> Action item
Among the entries that follow, locate the line with "Task: Click the plus icon to add item" and the line with "This screenshot has height=521, width=904.". Output those lines and all lines in between, exactly, minus the pictures.

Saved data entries
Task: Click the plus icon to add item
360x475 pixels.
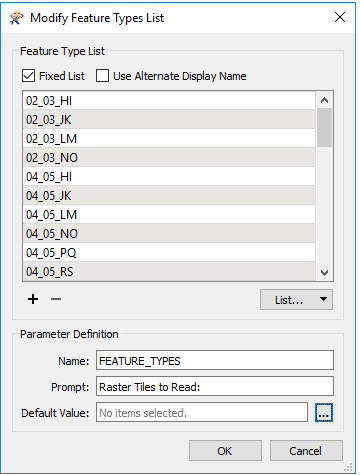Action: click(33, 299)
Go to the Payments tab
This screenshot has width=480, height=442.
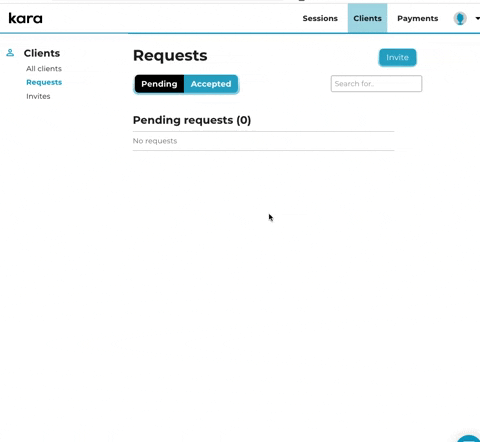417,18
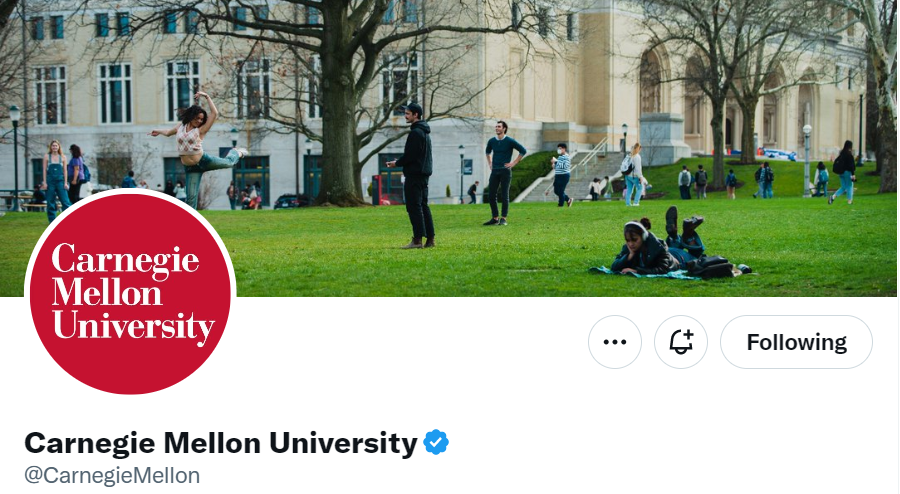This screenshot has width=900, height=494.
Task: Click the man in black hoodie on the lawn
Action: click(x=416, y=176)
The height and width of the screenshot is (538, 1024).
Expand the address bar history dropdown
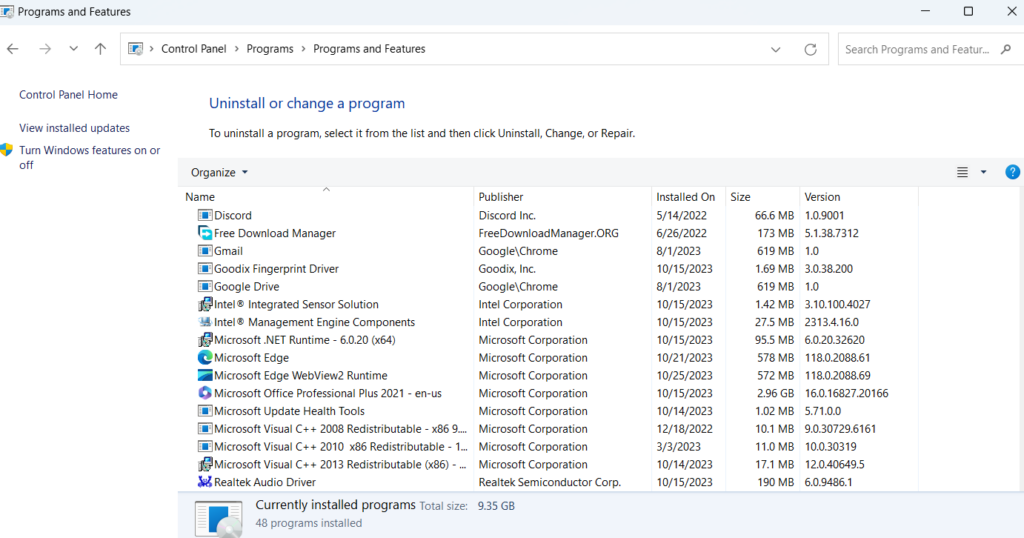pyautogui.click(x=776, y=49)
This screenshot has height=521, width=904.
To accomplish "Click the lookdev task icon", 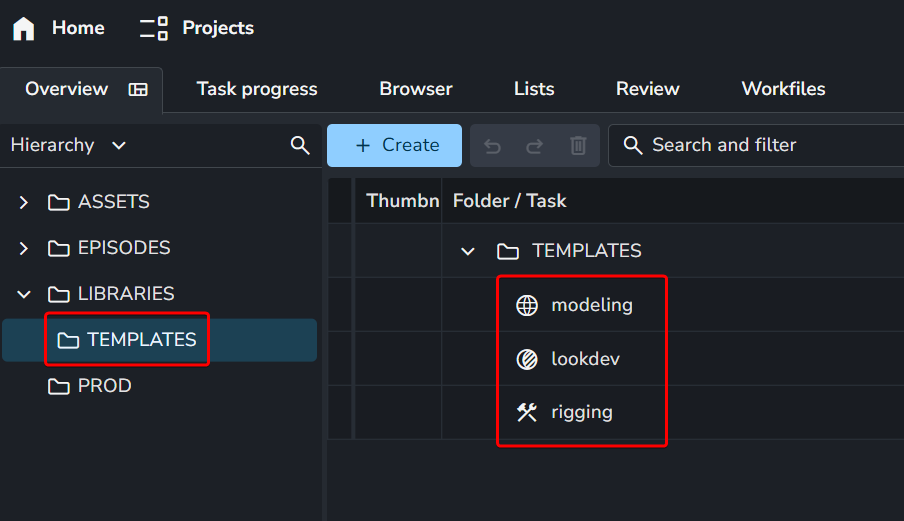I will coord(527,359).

---

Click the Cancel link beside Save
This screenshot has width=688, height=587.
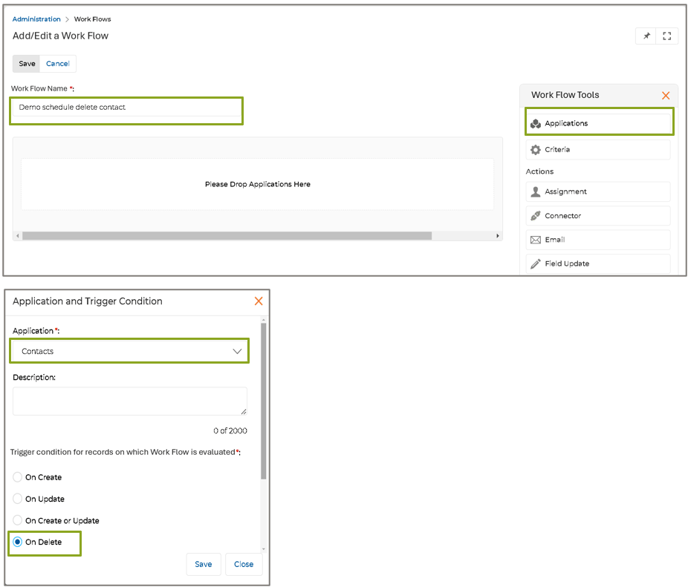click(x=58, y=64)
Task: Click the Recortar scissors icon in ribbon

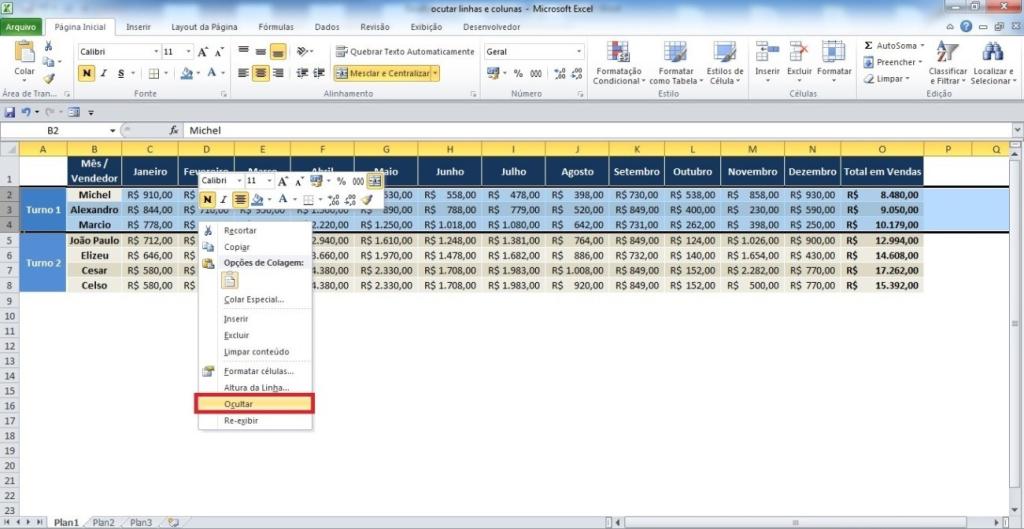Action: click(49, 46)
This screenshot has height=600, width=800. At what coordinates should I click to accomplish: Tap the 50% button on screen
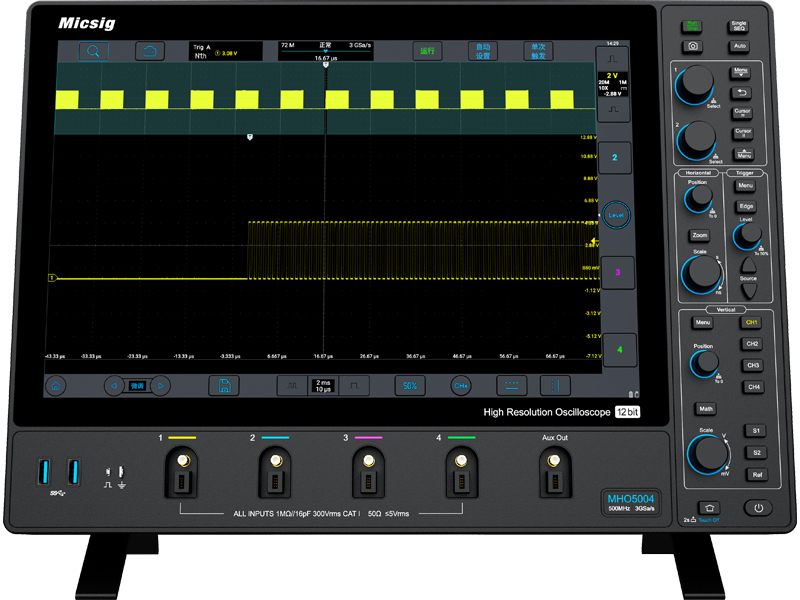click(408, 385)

> Answer box
Task: Click the plus icon to add item
360x475 pixels.
Action: click(33, 299)
Go to the Payments tab
This screenshot has width=480, height=442.
417,18
This screenshot has width=900, height=494.
Task: Click the man in black hoodie on the lawn
Action: click(x=416, y=176)
The height and width of the screenshot is (538, 1024).
Expand the address bar history dropdown
pyautogui.click(x=776, y=49)
This screenshot has height=521, width=904.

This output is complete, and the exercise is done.